** start **

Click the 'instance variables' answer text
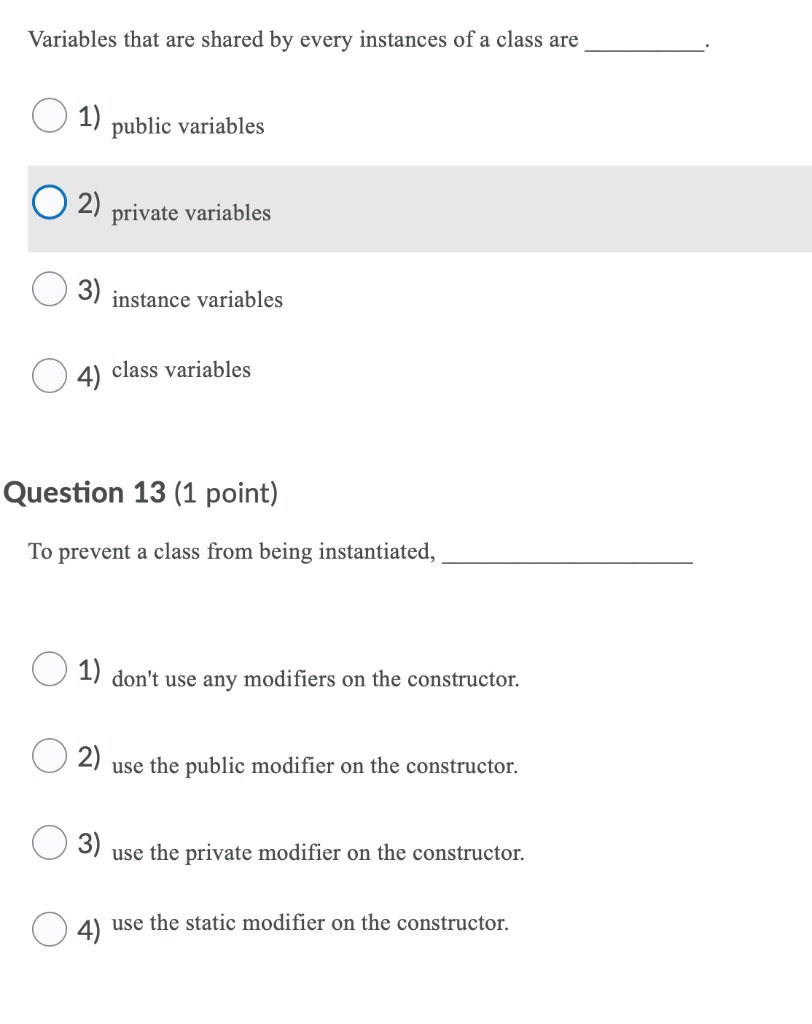This screenshot has height=1024, width=812. click(197, 300)
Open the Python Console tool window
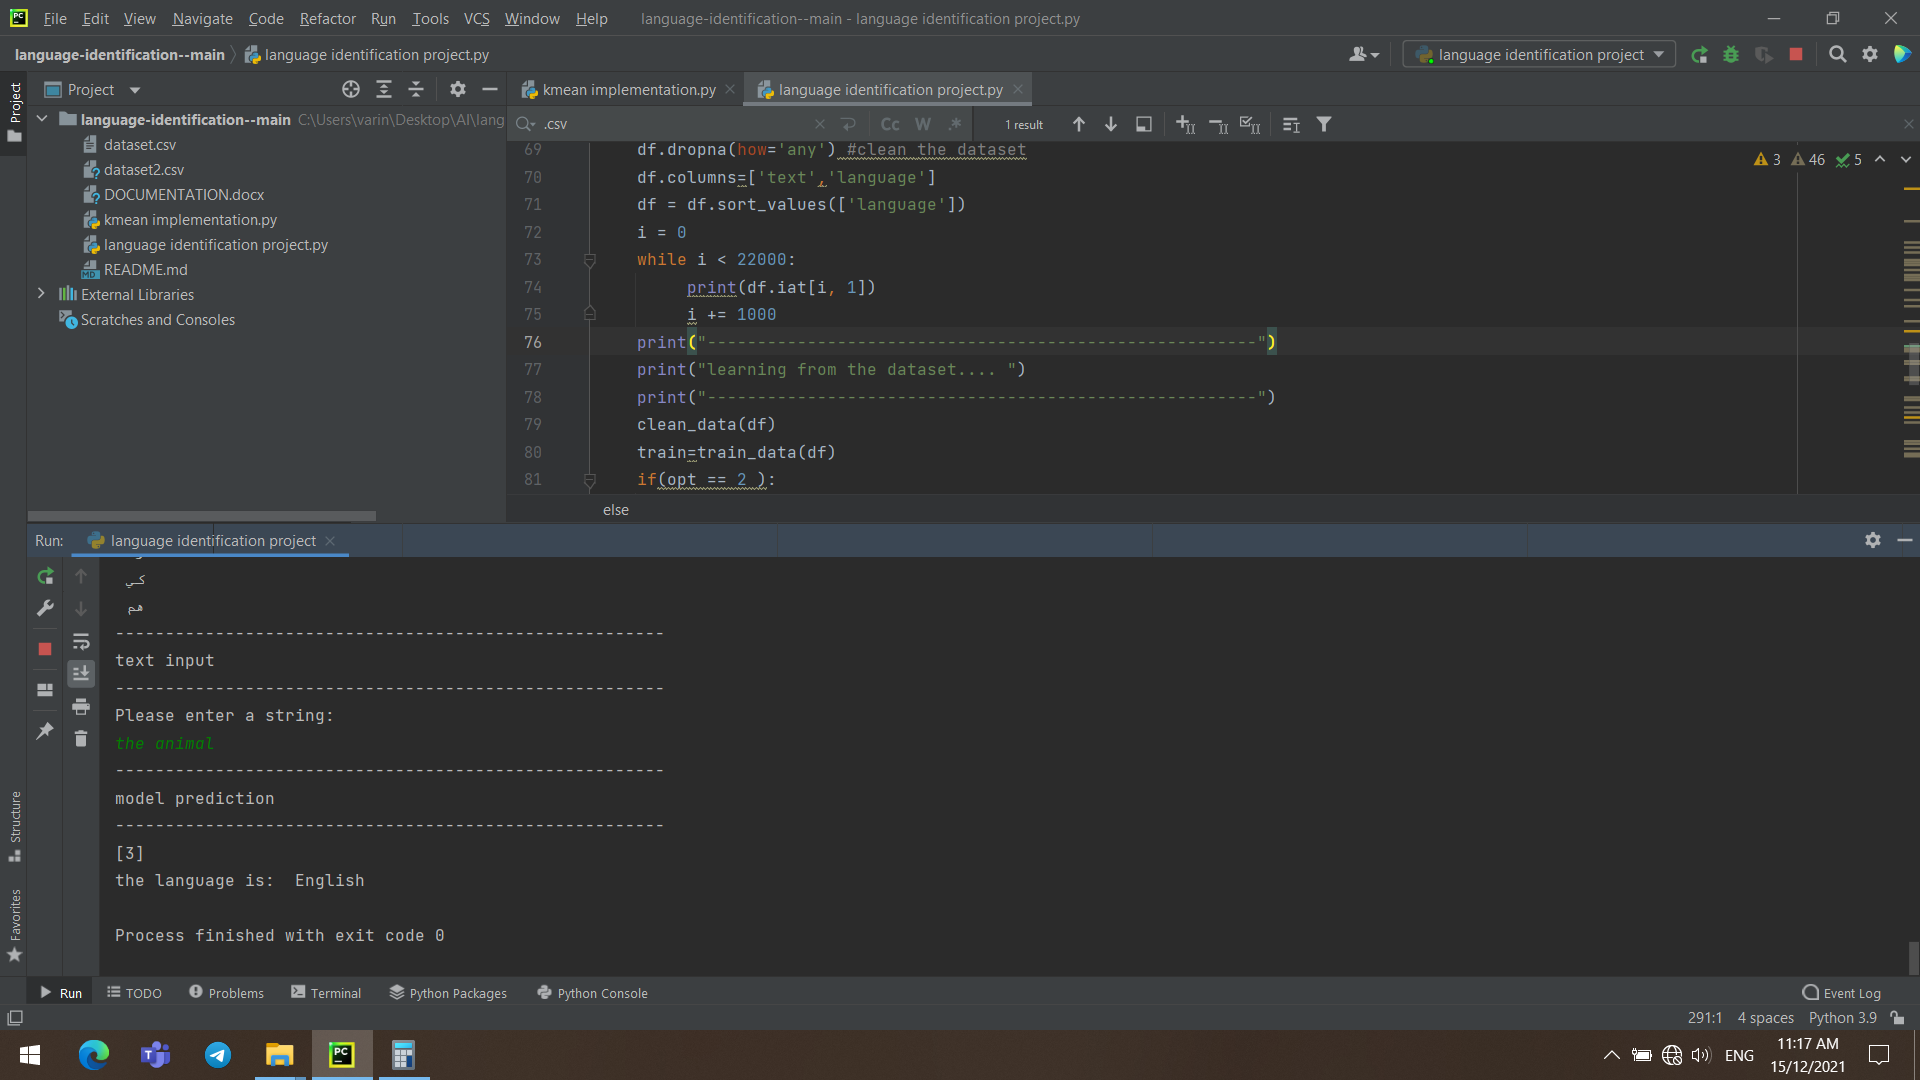The height and width of the screenshot is (1080, 1920). [592, 992]
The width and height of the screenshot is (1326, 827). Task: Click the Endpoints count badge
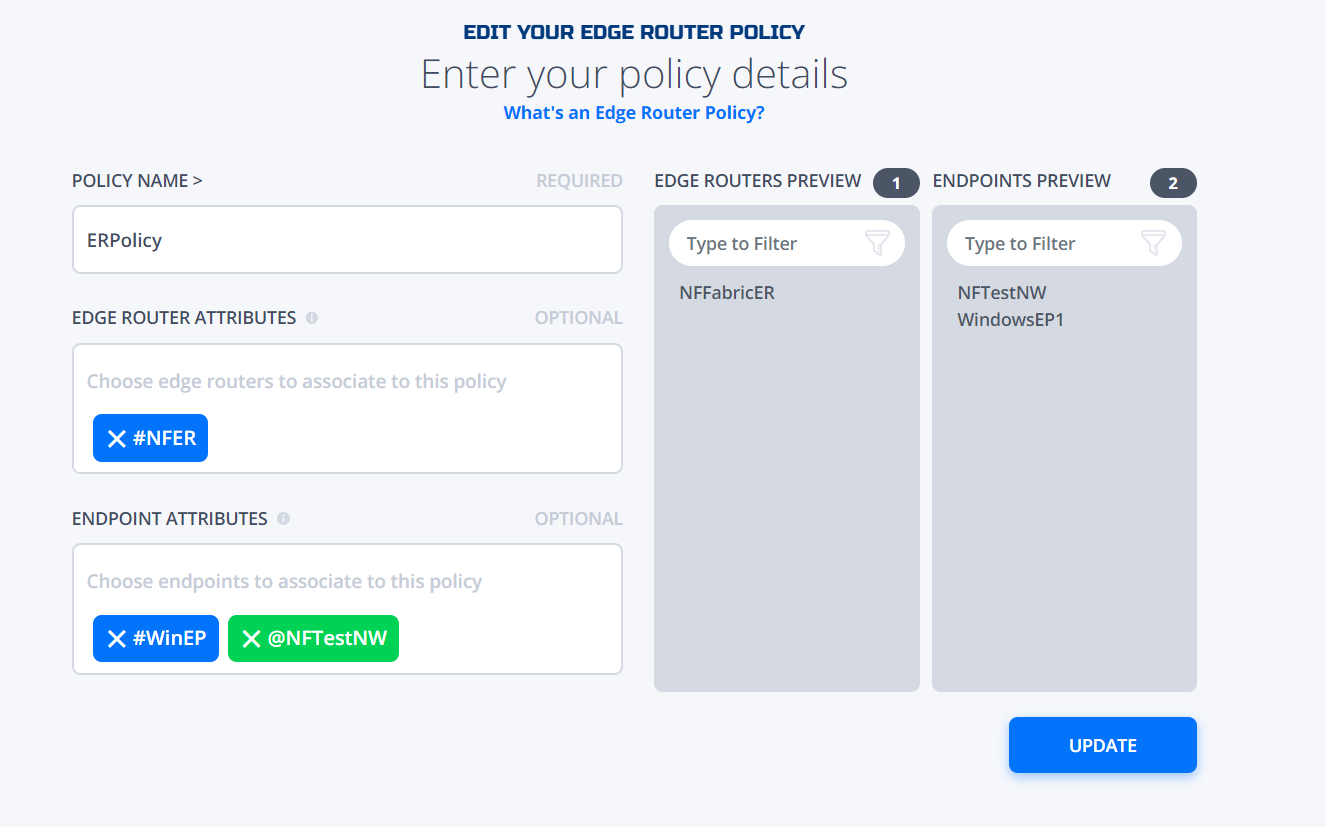click(1173, 183)
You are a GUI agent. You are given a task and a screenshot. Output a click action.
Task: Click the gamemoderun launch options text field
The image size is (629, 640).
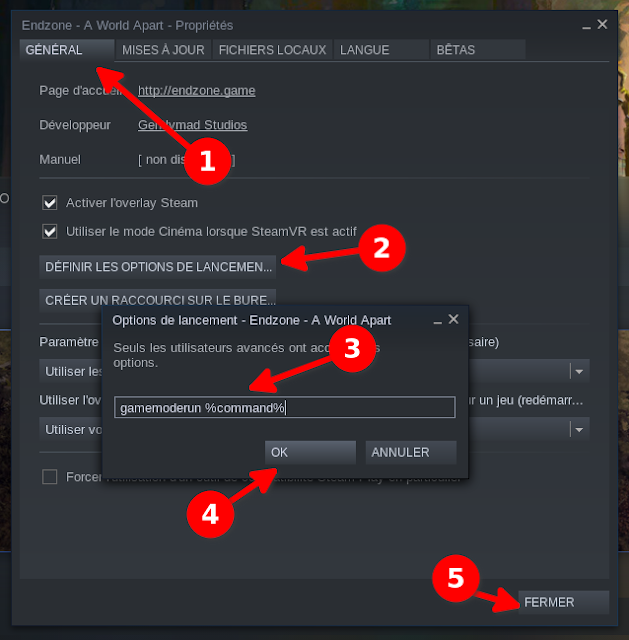point(284,407)
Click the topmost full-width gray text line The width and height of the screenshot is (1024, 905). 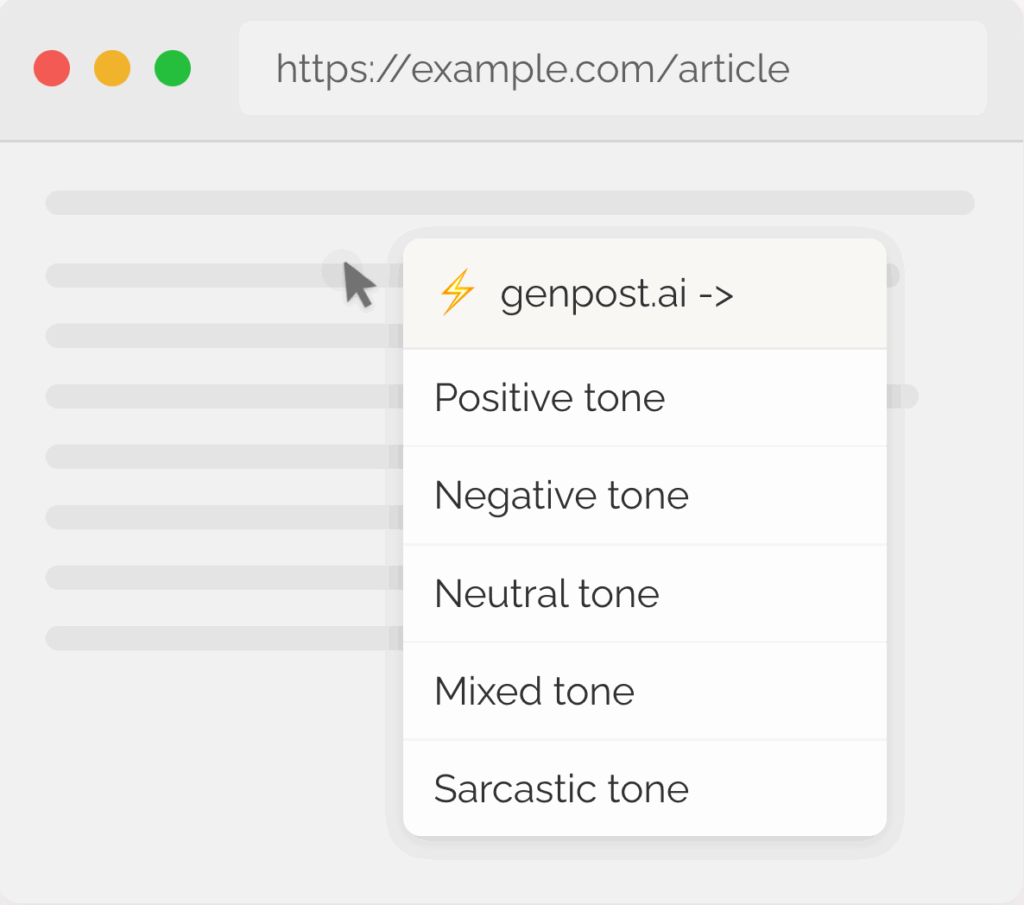[x=510, y=202]
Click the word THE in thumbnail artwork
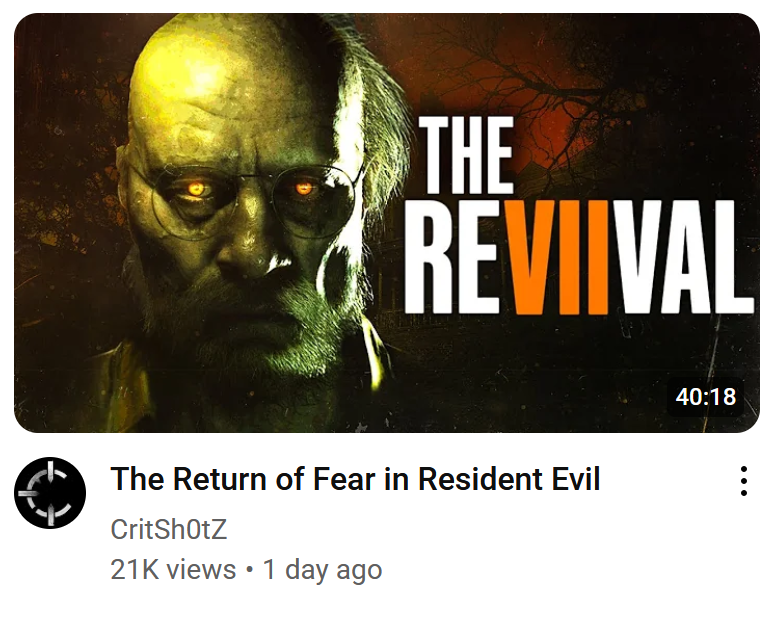 point(466,155)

** end **

#### SHORT TASK:
Rewrite the rows from the line with "Open the Python Console tool window" up to and including the line with "click(1173, 183)", replacing "tool window" with "panel" and leaving everything else unchanged. Leave the pictures out of your answer.

#### RESULT:
Open the Python Console panel
The height and width of the screenshot is (1080, 1920). [592, 992]
The width and height of the screenshot is (1326, 827). Task: Click the Endpoints count badge
click(1173, 183)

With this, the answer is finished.